═════ Material supplied ═════

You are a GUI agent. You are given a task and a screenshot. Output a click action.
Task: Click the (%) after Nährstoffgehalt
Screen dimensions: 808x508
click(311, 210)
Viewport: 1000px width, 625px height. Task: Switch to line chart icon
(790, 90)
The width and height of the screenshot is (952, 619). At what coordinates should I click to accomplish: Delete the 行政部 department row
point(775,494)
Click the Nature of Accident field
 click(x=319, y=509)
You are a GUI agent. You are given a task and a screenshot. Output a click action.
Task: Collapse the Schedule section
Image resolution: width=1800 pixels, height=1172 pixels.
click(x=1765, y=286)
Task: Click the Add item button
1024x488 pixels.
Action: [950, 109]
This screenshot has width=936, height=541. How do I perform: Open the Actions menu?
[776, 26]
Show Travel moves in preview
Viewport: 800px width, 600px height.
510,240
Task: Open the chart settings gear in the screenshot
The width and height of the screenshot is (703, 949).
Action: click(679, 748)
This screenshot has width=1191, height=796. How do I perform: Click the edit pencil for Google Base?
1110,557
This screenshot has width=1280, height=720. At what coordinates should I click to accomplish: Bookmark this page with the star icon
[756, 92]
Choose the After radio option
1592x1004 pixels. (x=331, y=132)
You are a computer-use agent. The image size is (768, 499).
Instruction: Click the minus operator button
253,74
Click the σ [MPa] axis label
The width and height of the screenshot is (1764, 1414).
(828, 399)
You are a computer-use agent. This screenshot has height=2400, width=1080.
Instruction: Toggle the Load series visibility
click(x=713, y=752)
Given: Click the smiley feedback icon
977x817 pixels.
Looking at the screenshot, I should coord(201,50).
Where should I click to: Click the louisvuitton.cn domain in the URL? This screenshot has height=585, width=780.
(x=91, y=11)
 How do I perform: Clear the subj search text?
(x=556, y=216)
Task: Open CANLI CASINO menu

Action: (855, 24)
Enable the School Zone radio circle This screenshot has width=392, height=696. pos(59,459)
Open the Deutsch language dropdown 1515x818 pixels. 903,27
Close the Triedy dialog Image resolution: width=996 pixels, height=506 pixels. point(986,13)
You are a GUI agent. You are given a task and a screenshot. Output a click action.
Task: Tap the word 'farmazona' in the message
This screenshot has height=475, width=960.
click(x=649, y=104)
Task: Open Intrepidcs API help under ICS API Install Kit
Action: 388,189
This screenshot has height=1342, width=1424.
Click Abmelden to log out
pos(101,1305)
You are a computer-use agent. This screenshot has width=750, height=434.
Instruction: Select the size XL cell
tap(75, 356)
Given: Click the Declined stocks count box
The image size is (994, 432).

═════

• [Work order] I need each of the entries above printed again exactly.

• [Response to this task]
You are a GUI agent. You are given a task and a screenshot. Output a click action.
Task: Click the (%) after Nährstoffgehalt
Screen dimensions: 808x508
click(311, 210)
Viewport: 1000px width, 625px height. Task: Switch to line chart icon
(790, 90)
The width and height of the screenshot is (952, 619). At what coordinates should I click to accomplish: Delete the 行政部 department row
point(775,494)
Click the Nature of Accident field
 click(x=319, y=509)
You are a GUI agent. You are given a task and a screenshot. Output a click action.
Task: Collapse the Schedule section
Image resolution: width=1800 pixels, height=1172 pixels.
click(x=1765, y=286)
Task: Click the Add item button
1024x488 pixels.
Action: [950, 109]
This screenshot has width=936, height=541. How do I perform: Open the Actions menu?
[776, 26]
Show Travel moves in preview
Viewport: 800px width, 600px height.
510,240
Task: Open the chart settings gear in the screenshot
The width and height of the screenshot is (703, 949).
Action: click(679, 748)
This screenshot has width=1191, height=796. How do I perform: Click the edit pencil for Google Base?
1110,557
This screenshot has width=1280, height=720. At what coordinates should I click to accomplish: Bookmark this page with the star icon
[756, 92]
Choose the After radio option
1592x1004 pixels. (x=331, y=132)
You are a computer-use agent. The image size is (768, 499).
Instruction: Click the minus operator button
253,74
Click the σ [MPa] axis label
The width and height of the screenshot is (1764, 1414).
(828, 399)
You are a computer-use agent. This screenshot has height=2400, width=1080.
Instruction: Toggle the Load series visibility
click(x=713, y=752)
Given: Click the smiley feedback icon
977x817 pixels.
Looking at the screenshot, I should coord(201,50).
Where should I click to: Click the louisvuitton.cn domain in the URL? This screenshot has height=585, width=780.
(x=91, y=11)
 How do I perform: Clear the subj search text?
(x=556, y=216)
Task: Open CANLI CASINO menu

Action: (855, 24)
Enable the School Zone radio circle This screenshot has width=392, height=696. pos(59,459)
Open the Deutsch language dropdown 1515x818 pixels. 903,27
Close the Triedy dialog Image resolution: width=996 pixels, height=506 pixels. point(986,13)
You are a GUI agent. You are given a task and a screenshot. Output a click action.
Task: Tap the word 'farmazona' in the message
This screenshot has height=475, width=960.
click(x=649, y=104)
Task: Open Intrepidcs API help under ICS API Install Kit
Action: 388,189
This screenshot has height=1342, width=1424.
Click Abmelden to log out
pos(101,1305)
You are a computer-use agent. This screenshot has width=750, height=434.
Instruction: Select the size XL cell
tap(75, 356)
Given: Click the Declined stocks count box
The image size is (994, 432).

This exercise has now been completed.